Robert Lewandowski sigue de vacaciones en su casa de Mallorca junto a su familia a la espera de acontecimientos, pero parece haberse hecho ya a la idea que el verano va a ser largo y que muy probablemente, antes de vestir la camiseta del Barcelona va a tener que incorporarse a los entrenamientos con el Bayern de Múnich.

El delantero polaco sigue empecinado en que quiere salir del Bayern y se ve de blaugrana la próxima temporada, pero ante la inamovible postura de los dirigentes del club bávaro, Lewandowski y su entorno han decidido cambiar de estrategia. Siguen con la misma idea, pero han optado por ser más diplomáticos.

Si desde el principio Lewandowski optó por una política de enfrentamiento con el Bayern a base de declaraciones contundentes en las que aseguraba que su etapa había acabado y que quería irse, ahora desde fuentes cercanas al jugador reconocen que esta estrategia no ha funcionado y que se tratará de buscar una salida pactada.

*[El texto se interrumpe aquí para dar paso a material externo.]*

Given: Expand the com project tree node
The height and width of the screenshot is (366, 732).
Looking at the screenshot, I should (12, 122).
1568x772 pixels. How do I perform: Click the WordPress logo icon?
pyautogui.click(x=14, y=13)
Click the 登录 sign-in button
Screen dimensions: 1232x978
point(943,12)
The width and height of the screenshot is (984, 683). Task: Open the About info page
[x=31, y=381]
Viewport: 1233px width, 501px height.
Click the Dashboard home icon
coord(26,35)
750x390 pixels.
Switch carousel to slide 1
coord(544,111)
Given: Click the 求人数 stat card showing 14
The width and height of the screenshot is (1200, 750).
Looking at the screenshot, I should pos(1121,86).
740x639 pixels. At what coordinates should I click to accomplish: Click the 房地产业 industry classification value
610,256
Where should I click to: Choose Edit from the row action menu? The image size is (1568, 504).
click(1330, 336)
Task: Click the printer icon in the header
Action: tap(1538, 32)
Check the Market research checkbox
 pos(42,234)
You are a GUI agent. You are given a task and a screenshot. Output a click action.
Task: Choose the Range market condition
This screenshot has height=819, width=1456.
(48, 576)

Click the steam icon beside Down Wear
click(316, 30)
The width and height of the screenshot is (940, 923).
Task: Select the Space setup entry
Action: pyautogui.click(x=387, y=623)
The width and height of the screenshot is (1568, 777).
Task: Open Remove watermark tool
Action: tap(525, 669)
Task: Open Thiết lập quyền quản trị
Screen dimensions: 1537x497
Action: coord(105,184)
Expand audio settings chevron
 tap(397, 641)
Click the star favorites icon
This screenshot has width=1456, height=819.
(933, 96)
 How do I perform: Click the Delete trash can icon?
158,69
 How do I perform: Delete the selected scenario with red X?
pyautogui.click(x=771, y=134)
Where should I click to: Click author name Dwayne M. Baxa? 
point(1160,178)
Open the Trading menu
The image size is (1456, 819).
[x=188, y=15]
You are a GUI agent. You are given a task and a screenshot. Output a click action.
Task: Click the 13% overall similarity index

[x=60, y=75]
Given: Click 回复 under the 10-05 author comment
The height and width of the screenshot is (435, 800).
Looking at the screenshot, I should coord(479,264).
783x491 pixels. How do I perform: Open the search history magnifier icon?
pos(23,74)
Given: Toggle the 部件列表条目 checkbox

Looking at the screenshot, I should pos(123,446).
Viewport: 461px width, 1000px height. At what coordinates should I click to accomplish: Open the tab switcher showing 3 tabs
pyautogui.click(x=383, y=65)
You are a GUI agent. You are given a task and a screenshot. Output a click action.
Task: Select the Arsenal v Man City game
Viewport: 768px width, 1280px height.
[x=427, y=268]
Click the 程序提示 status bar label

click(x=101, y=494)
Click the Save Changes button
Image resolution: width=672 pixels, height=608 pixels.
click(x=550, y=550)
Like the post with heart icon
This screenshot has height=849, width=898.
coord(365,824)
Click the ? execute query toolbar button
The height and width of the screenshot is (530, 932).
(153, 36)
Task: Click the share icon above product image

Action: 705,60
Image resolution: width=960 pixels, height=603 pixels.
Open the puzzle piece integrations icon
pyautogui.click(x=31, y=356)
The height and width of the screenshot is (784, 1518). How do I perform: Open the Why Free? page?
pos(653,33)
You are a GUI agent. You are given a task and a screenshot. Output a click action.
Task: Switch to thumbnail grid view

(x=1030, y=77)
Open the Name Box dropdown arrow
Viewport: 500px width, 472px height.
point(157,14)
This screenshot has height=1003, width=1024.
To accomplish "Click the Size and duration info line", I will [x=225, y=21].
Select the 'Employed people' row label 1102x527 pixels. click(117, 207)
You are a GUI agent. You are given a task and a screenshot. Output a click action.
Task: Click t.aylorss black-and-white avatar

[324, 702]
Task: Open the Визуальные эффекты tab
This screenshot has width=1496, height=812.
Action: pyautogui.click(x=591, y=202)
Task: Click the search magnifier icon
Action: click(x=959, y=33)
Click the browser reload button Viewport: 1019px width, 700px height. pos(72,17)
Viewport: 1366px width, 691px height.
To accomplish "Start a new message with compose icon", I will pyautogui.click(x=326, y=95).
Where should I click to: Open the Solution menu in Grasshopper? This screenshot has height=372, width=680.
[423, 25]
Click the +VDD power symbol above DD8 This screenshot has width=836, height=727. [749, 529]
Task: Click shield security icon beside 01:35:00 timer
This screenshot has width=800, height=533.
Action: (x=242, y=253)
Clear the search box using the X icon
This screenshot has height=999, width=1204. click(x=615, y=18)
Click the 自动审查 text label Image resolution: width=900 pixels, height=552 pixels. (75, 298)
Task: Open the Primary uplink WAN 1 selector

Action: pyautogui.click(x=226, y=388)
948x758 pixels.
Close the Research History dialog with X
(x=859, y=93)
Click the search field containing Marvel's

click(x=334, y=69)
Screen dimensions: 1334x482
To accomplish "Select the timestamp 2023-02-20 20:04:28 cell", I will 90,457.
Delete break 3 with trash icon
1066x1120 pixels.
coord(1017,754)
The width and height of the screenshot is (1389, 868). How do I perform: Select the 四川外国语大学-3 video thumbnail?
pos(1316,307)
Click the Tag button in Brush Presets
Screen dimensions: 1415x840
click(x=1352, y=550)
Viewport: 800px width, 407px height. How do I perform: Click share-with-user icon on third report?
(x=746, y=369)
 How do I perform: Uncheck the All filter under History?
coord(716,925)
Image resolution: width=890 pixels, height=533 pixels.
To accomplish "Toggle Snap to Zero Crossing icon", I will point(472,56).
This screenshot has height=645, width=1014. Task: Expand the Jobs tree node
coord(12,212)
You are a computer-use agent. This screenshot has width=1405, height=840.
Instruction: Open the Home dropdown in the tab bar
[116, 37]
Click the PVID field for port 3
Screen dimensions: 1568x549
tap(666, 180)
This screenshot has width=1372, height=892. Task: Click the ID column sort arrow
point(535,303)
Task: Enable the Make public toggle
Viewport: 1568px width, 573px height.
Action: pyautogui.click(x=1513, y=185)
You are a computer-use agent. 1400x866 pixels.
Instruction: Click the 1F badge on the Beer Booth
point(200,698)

La actitud de los pesos pesados del Bayern, encabezados por el CEO, Oliver Kahn, el presidente, Herbert Haines y el presidente de honor, Uli Hoeness ha sido monolítica. Los tres, cada uno a su estilo, han sido un frontón ante el intento de salida de Lewandowski. El miércoles, Kahn aseguró en la presentación de Sadio Mané como nuevo jugador del campeón alemán que “esperamos a Robert el 12 de julio”, el día en el que el Bayern regresa a los entrenamientos.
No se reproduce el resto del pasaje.